→ **What you have to do**
Would you restate the data exactly as given?

##### Records shown #####

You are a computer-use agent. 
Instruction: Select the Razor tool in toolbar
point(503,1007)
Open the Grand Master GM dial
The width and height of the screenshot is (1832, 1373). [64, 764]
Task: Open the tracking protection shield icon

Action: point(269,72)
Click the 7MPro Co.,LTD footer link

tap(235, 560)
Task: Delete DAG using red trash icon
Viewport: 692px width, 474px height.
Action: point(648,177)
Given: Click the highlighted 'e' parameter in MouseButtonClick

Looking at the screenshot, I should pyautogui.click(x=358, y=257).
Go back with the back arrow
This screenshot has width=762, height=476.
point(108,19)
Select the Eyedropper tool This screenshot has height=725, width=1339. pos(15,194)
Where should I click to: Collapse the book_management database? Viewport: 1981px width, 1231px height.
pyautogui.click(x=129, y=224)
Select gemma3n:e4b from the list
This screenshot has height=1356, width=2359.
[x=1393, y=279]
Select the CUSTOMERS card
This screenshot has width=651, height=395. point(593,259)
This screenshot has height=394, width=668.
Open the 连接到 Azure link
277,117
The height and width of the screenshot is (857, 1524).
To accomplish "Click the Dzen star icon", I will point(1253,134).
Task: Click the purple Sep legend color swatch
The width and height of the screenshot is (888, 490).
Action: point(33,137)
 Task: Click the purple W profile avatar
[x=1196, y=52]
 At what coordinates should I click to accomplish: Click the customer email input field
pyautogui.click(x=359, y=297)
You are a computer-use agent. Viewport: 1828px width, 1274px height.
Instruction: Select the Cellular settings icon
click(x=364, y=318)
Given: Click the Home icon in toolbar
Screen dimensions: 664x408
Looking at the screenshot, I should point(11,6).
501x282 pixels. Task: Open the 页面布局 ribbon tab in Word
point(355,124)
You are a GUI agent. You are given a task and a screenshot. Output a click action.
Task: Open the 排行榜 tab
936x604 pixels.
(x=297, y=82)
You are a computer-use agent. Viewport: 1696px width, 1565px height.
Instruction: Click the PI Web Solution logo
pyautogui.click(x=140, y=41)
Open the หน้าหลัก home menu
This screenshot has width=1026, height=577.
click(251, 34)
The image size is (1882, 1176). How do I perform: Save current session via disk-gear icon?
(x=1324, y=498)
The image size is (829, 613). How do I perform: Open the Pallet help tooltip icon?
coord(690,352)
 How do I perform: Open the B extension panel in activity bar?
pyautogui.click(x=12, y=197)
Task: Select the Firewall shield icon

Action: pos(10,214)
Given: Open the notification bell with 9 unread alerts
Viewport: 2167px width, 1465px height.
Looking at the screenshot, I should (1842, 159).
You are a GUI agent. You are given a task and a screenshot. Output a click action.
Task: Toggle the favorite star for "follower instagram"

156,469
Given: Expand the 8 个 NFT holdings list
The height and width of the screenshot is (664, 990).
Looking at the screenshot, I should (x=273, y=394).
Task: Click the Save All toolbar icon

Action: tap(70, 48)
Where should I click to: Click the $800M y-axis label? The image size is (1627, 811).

#####

→ **Output below**
You are a computer-use agent. 
Instruction: Select the Razor tool in toolbar
point(503,1007)
Open the Grand Master GM dial
The width and height of the screenshot is (1832, 1373). [64, 764]
Task: Open the tracking protection shield icon

Action: point(269,72)
Click the 7MPro Co.,LTD footer link

tap(235, 560)
Task: Delete DAG using red trash icon
Viewport: 692px width, 474px height.
Action: point(648,177)
Given: Click the highlighted 'e' parameter in MouseButtonClick

Looking at the screenshot, I should pyautogui.click(x=358, y=257).
Go back with the back arrow
This screenshot has width=762, height=476.
point(108,19)
Select the Eyedropper tool This screenshot has height=725, width=1339. pos(15,194)
Where should I click to: Collapse the book_management database? Viewport: 1981px width, 1231px height.
pyautogui.click(x=129, y=224)
Select gemma3n:e4b from the list
This screenshot has height=1356, width=2359.
[x=1393, y=279]
Select the CUSTOMERS card
This screenshot has width=651, height=395. point(593,259)
This screenshot has height=394, width=668.
Open the 连接到 Azure link
277,117
The height and width of the screenshot is (857, 1524).
To accomplish "Click the Dzen star icon", I will point(1253,134).
Task: Click the purple Sep legend color swatch
The width and height of the screenshot is (888, 490).
Action: point(33,137)
 Task: Click the purple W profile avatar
[x=1196, y=52]
 At what coordinates should I click to accomplish: Click the customer email input field
pyautogui.click(x=359, y=297)
You are a computer-use agent. Viewport: 1828px width, 1274px height.
Instruction: Select the Cellular settings icon
click(x=364, y=318)
Given: Click the Home icon in toolbar
Screen dimensions: 664x408
Looking at the screenshot, I should point(11,6).
501x282 pixels. Task: Open the 页面布局 ribbon tab in Word
point(355,124)
You are a GUI agent. You are given a task and a screenshot. Output a click action.
Task: Open the 排行榜 tab
936x604 pixels.
(x=297, y=82)
You are a computer-use agent. Viewport: 1696px width, 1565px height.
Instruction: Click the PI Web Solution logo
pyautogui.click(x=140, y=41)
Open the หน้าหลัก home menu
This screenshot has width=1026, height=577.
click(251, 34)
The image size is (1882, 1176). How do I perform: Save current session via disk-gear icon?
(x=1324, y=498)
The image size is (829, 613). How do I perform: Open the Pallet help tooltip icon?
coord(690,352)
 How do I perform: Open the B extension panel in activity bar?
pyautogui.click(x=12, y=197)
Task: Select the Firewall shield icon

Action: pos(10,214)
Given: Open the notification bell with 9 unread alerts
Viewport: 2167px width, 1465px height.
Looking at the screenshot, I should (1842, 159).
You are a GUI agent. You are given a task and a screenshot. Output a click action.
Task: Toggle the favorite star for "follower instagram"

156,469
Given: Expand the 8 个 NFT holdings list
The height and width of the screenshot is (664, 990).
Looking at the screenshot, I should (x=273, y=394).
Task: Click the Save All toolbar icon

Action: tap(70, 48)
Where should I click to: Click the $800M y-axis label? The image size is (1627, 811).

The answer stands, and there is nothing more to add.